▸ **ABOUT THIS EXERCISE**: Repeat each entry word for word. Leave any images out of the copy.

▸ **INFORMATION PROVIDED**:
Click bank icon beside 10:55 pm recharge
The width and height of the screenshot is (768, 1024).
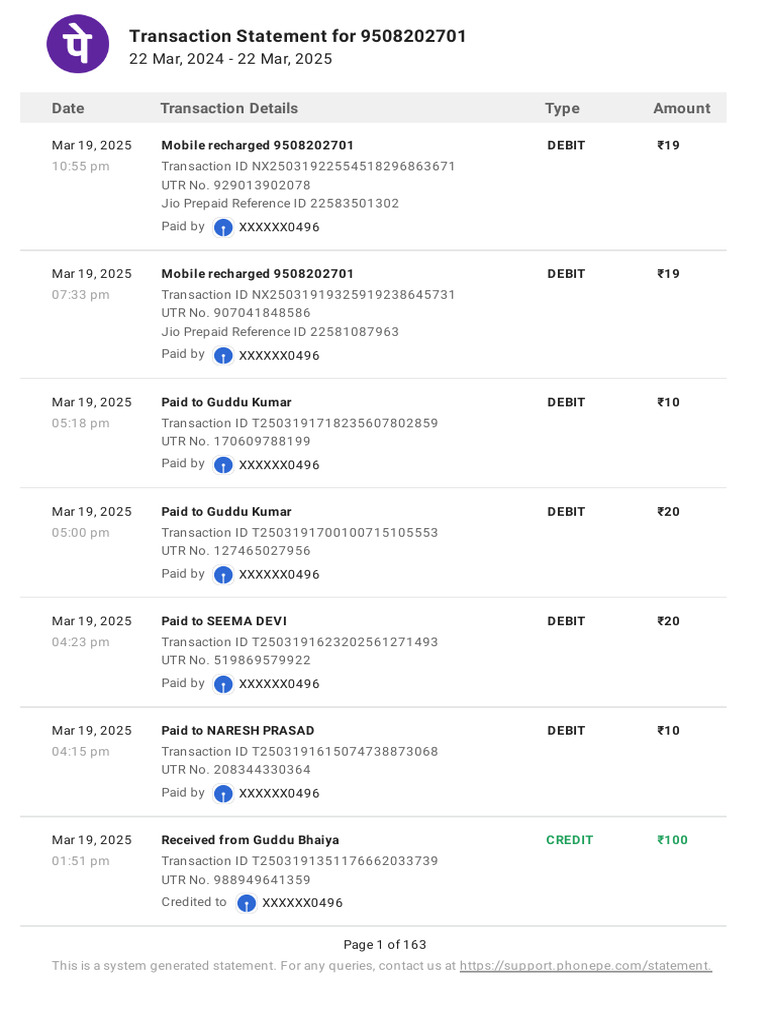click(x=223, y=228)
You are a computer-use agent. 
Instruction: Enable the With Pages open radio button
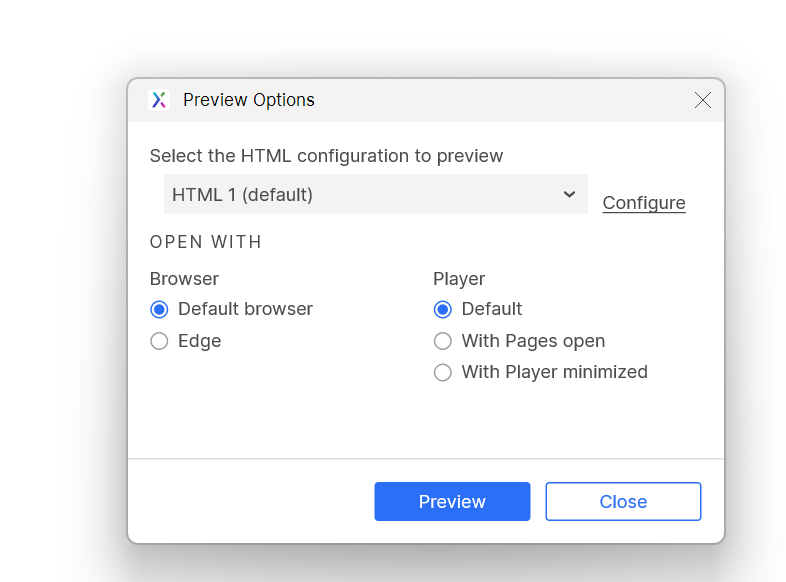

▸ **RESULT OF THIS EXERCISE**:
Click bank icon beside 10:55 pm recharge
The width and height of the screenshot is (768, 1024).
click(x=223, y=228)
You are a computer-use agent. 
Instruction: Enable the With Pages open radio button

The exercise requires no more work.